On our daily lives we interact with devices (some engineered) that can steer toward a desired position. That could be a linear position, in a cart, in a valve or lock, angular position, in a motor or rotary system, or some more complicated 3D task, such as a robot or human arm. For their ubiquity, some may believe that position control is a simple, almost trivial task. They are up for surprises.
One of the main challenges is the nature of the friction forces affecting motion. Friction is a complex phenomenon. And it is everywhere. At least on earth, where gravity bounds objects to contact. When it comes to motion, friction can be both an enabler as well as an inhibitor. Remove friction and simple tasks become more complicated: try walking or driving on ice! Add friction and simple tasks become more complicated: try skating on dry land!
In high school physics, you might have spent time talking about the Coulomb model of friction, also know as dry friction. In a nutshell: friction force is independent of velocity; friction force depends on the force normal to the surface of contact; kinetic friction is a constant force smaller than static friction.
Whenever motion is the desired outcome, engineers spend countless hours fighting friction. Because of the dissipative nature of friction, whenever energy is of concern, which is almost always, friction is the number one enemy. Even if friction cannot be completely overcome, it can sometimes be suppressed by clever design.
Take for example a wheel. What is it if not a device that allows motion in the presence of dry friction? The contact point of the wheel with the rolling surface is never in motion, with static friction converted into motion by rolling. See how a nuisance, static friction, has becomes the essential driving force of motion? Even walking is closer to a wheel than you might think!
Attach a body to a wheel and you have a device that is ready for motion. Unless your want that body to rotate along with the wheel, you need a coupling mechanism that can keep the body orientation constant while allowing the wheel to roll. One such a device is a bearing. That coupling between the body and the wheel will itself experience friction. What do you do? Use more wheels! Bearings have multiple wheels, in the form of rollers, typically spherical or cylindrical, and use lubrication to keep friction forces as low as possible.
So why controls books, including this one, do not spent any time talking about Coulomb friction? I believe that there are two main reasons, depending on whether the friction is kinetic or static.
When the goal is to control speed away from zero, bearings and other clever designs can keep the values of Coulomb friction generally low. Even when the amounts of kinetic friction are significant, they can be though of as constant disturbances (indeed constant if the normal forces do not change significantly), or can be safely upper-bounded by a constant disturbance. Linear feedback systems can deal with constant disturbances very well! Cruise controllers are, for the most part, linear controllers.

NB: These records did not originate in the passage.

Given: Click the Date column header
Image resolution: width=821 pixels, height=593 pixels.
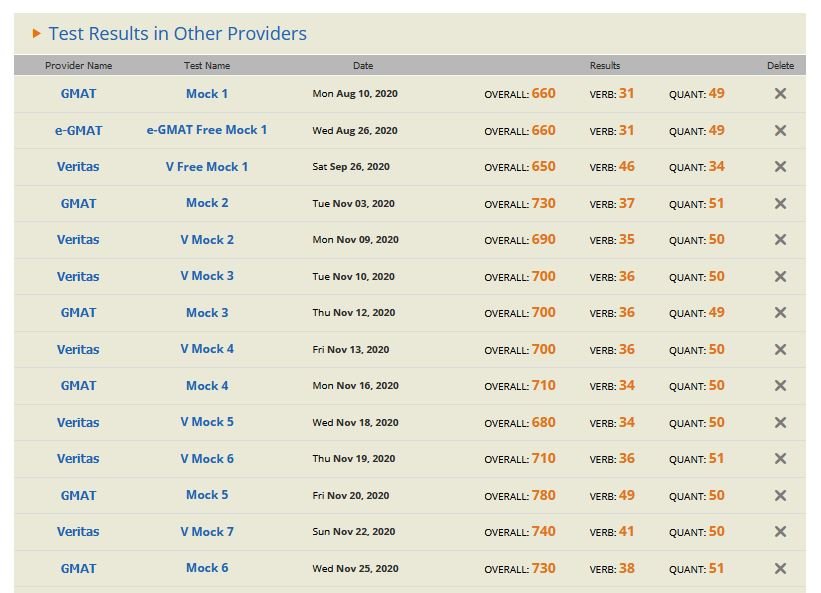Looking at the screenshot, I should 362,66.
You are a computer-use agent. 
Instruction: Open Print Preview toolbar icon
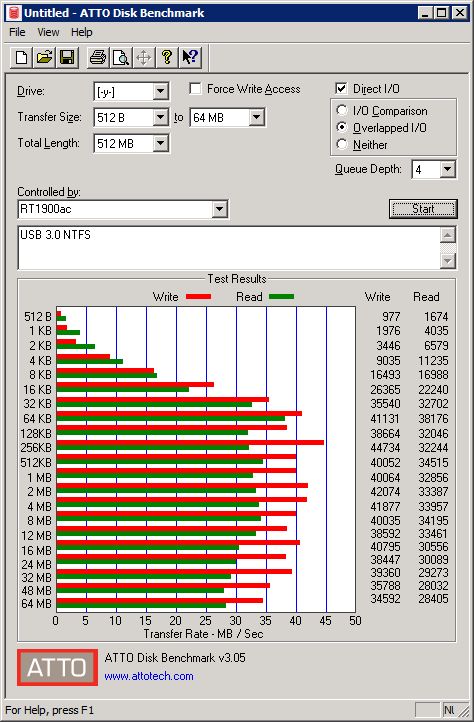pos(121,58)
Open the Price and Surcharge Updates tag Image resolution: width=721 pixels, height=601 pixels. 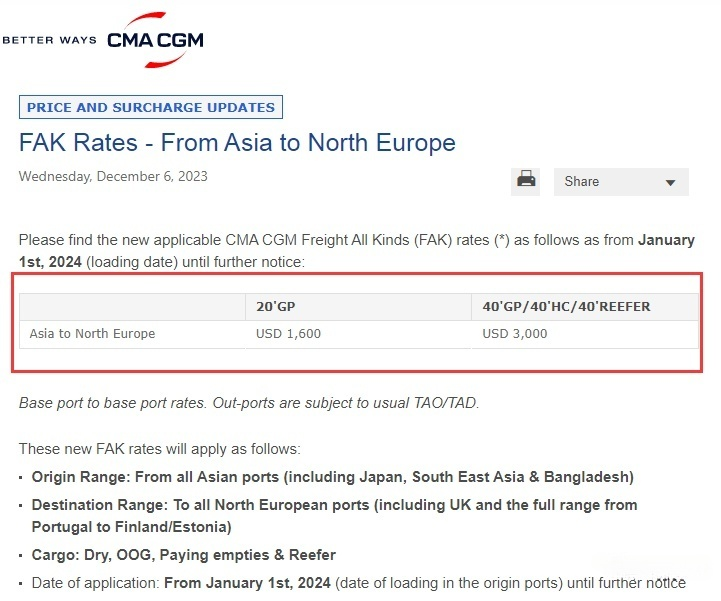[x=151, y=107]
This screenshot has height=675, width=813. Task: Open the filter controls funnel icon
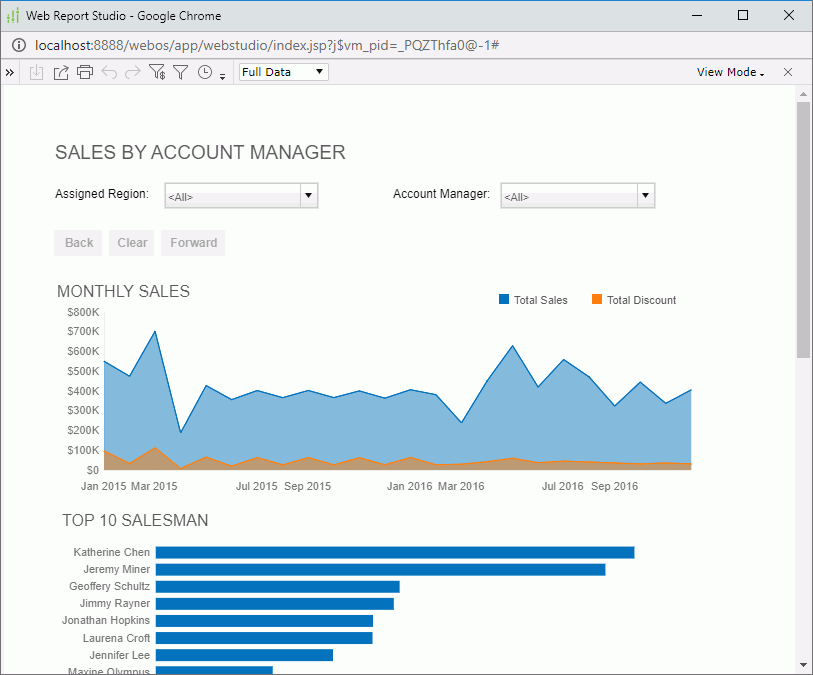(157, 72)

However, if controlling a body to slow down or to stop, as in position control, the Coulomb friction can and will become static during the motion. In this context, the reason for not studying Coulomb friction, at least in a linear control textbook, is that Coulomb static friction is definitely not a linear function of the velocity! Indeed, the exact value of static friction force can only be inferred indirectly as a reaction if a body is not in motion.
But static friction it is what a body experiences if you desire it to be positioned at a precise location! The implications for control systems? A linear controller will generally fail to reach a desired position, or at least not as accurately as a linear speed controller could reach a desired speed.
Say that you have a standard linear proportional controller
$$u(t) = K (\bar{y} – y(t))$$
that is tasked with producing a force, $u(t)$, that will drive a certain body’s position, $y(t)$, towards a desired constant position, $\bar{y}$.
When $y(t)$ is far away from $\bar{y}$ things might seem to work just fine (how far can you be so as to avoid your force actuator to saturate?) However, as the position approaches its target, and in the absence of other forces, there will be a point at which the control force $u(t)$ will fall below the dynamic Coulomb friction and the body will simply stop right there, before ever reaching $\bar{y}$. Depending on the particular value of $K$, this might be close enough to call the job done, or not. Because by now you should be aware to be careful not to use high values of gain $K$ “in the wild,” you can anticipate how troublesome this can be! Accurate position control cannot be achieved by linear control alone.
But wait, how about integral action? Can’t we use integral control to close in the target? Unfortunately, the answer is a resounding no. In fact, integral action in position feedback systems causes more trouble than it solves.
Think about the situation described above: your body has just stopped close but before reaching the target $\bar{y}$ and you have an integrator in the loop. At that point, since there is no motion, the error, the signal $e(t) = \bar{y} – y(t)$, is not zero. The integrator keeps on integrating until it generates enough force to cause the body to move. The level of force required to recover motion was greater than the kinetic friction. For that to happen, the integrator had to wind up, as discussed in Section 4.3. In order for the integrator to wind down, a negative error signal will have to drive the controller. That means the body will have to go past the target position, that is it will overshoot, at which point, as soon as the integrator winds down, it will start moving back toward the target, when it will again stop as soon as the forces get below the dynamic friction force, again without reaching the target $\bar{y}$. What’s next? As before, integrator will wind up, body will move, overshoot, and you got yourself an oscillator, not a position control system!
But wait, how about stepper motors? Or my hobby servo? We will talk about those another day.